BALDSKY ZEROの感想・レビュー

バルドスカイゼロは近未来SFネット世界ロボットバトル。
薬物中毒敗残兵集団、デザイナーズチャイルド牧場、人間家畜論がテーマ。
個人的には結構面白く感じる内容でした。
複雑な勢力関係!煩雑なSF用語のテキスト!!1周目負けまくり!!!
でも楽しい。近未来東南アジアが舞台でエスニック臭がするのも良い。
しかし・・・マレルのシナリオ伏線回収はなげっぱですか?

薬物中毒敗残兵ルート

咲良は黒髪ロングでべらんめぇ口調の敗残兵。薬物中毒になりながら数々の舞台を転々とし、最終的には自分を敗残兵として競売にかけ傭兵として拾われました。咲良の目的は敗残兵や退役軍人を拉致して洗脳する死兵集団の撃破。そのためなら手段を問いません。また戦闘スタイルは先鋒突出型で自分の命を捨て鉢にする傾向にありました。それもそのはず、かつて咲良は薬物中毒の結果部隊の戦友を殺していたからなのです。薬物中毒になった咲良が率いる部隊は死を恐れない突出舞台として捨て駒になり使い潰されようとしていました。その時正気に戻った戦友が咲良を後退させようとするのですが、邪魔をした仲間を打ち殺してしまったのです。それ以来、咲良は自分の命を大切にすることなどしなくなったのでした。死兵集団を率いるのは戦争宗教の教祖として祭り上げられた薬物中毒者でしたが、この人物にとってそんなことはどうでもいいことでした。PTSDによる亡霊の叫びから脱却するため、自分以外の全てを殺そうとしていたのです。咲良はトラウマにとらわれ視野狭窄的になり敵側に捕えられてしまいます。そんな咲良を救出するのがこのルートの主な内容です。1周目に薬物中毒敗残兵ルートを選んだのですが、戦闘では負けまくり。何度リトライしたことか。同じ面がクリアできず、3時間くらいかかかった超絶時間泥棒です。
::::
課題の内容:
**A)** 次の(i)〜(iii)がバルドスカイゼロのレビューの内容と合うかどうかを、それぞれ「はい」か「いいえ」で答えよ。判断の根拠となる本文の語句をそのまま引用すること。
(i) 咲良は金髪のショートヘアである。
(ii) 筆者は1周目に薬物中毒敗残兵ルートを選んだ。
(iii) 物語の舞台は近未来の東南アジアである。
**B)** バルドスカイゼロのレビューによると、死兵集団を率いているのはどんな人物か。
**C)** バルドスカイゼロのレビューを、最後の文の後から書き継げ。

記録の抜粋:
::::
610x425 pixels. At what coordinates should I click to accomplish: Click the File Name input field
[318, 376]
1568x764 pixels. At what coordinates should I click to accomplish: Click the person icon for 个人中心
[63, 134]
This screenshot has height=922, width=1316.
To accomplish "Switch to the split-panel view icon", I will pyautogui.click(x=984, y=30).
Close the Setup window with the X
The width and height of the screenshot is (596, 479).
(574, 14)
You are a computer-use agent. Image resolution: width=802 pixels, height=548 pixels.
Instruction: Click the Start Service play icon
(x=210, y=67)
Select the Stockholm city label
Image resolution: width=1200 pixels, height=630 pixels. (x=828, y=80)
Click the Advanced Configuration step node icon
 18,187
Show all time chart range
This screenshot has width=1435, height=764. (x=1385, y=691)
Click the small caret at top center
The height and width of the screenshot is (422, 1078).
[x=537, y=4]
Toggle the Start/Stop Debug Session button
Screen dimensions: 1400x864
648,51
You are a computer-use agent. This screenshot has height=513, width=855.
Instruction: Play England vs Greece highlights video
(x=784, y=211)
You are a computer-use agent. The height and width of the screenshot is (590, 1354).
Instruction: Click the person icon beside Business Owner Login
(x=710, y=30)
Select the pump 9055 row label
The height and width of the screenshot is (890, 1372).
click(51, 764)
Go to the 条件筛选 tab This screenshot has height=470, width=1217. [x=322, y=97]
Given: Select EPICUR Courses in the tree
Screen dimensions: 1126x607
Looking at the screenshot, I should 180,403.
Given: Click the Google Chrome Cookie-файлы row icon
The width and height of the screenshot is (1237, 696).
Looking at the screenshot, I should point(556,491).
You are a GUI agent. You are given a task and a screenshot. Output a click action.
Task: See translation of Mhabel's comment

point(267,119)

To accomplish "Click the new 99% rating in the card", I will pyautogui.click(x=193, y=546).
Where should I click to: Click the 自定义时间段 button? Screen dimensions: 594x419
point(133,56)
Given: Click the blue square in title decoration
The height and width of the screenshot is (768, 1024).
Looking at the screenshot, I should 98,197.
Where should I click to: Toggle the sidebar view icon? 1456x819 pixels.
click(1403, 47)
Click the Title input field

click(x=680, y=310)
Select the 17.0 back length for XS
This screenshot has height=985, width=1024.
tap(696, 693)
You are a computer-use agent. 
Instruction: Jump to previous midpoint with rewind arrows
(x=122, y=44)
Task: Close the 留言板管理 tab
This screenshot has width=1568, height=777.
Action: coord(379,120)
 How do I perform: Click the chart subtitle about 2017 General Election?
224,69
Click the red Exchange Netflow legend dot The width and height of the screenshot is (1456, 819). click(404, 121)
::::
課題の結果:
**A)**
(i) いいえ。「咲良は黒髪ロングでべらんめぇ口調の敗残兵。」
(ii) はい。「1周目に薬物中毒敗残兵ルートを選んだのですが」
(iii) はい。「近未来東南アジアが舞台で」

**B)** 戦争宗教の教祖として祭り上げられた薬物中毒者。

**C)**
デザイナーズチャイルド牧場ルート

記憶喪失という設定の主人公;エドワード准尉の過去バナシ。シナリオ的に一番分かりやすいルートともいえます。エドさんが属する傭兵集団にデザイナーズチャイルドの人間牧場で育った少女;ケイがやってきます。彼女はやり手の傭兵で人間牧場での出荷前ランクで第4位を誇る実力者だったのです。そんなケイがなぜやってきたかと言うと、エドさんを守るためでした。エドさんとケイは同じ牧場出身で、牧場のリーダーであったエドさんに日頃から良くしてもらっていたのです。ケイの募った慕情はエドさんを追わしめたのですね。ケイルートでは人間牧場で育った姉と弟がメインの内容になります。ケイの姉;メイは廃兵と化し死を待つばかりになります。死を待つメイにエドさんは日常生活という幸せを与える一方で、治療をするために何とか足掻きます。しかし治療の目途が立ったその日、エドさんが喜び勇んで帰ってくると、部屋には解体されたメイの姿があったのです。戦争できない家畜はただのゴミだと言わんばかりに臓器売買の対象となり解体されてしまったのです。しかもエドさんにはその臓器を売り払うというオマケまでついてきたのです。愛する人の無残な臓器を売り歩いたエドさんは荒んでいきます。そんなエドさんを見て、ココロを守ってあげたいの考えたのがケイだったというわけです。ここで立ちふさがるのがケイやメイの弟。脳をいじられ暴徒と化し先が短い弟くんに対して、引導を渡してあげるのがエドさんの努めというわけです。メイに心を支えられたエドさんは、牧場のみんなを、ケイを守るため、弟くんと最後の戦い。見事撃破したエドさんは、ケイと一緒に傭兵生活を生きていくのでした。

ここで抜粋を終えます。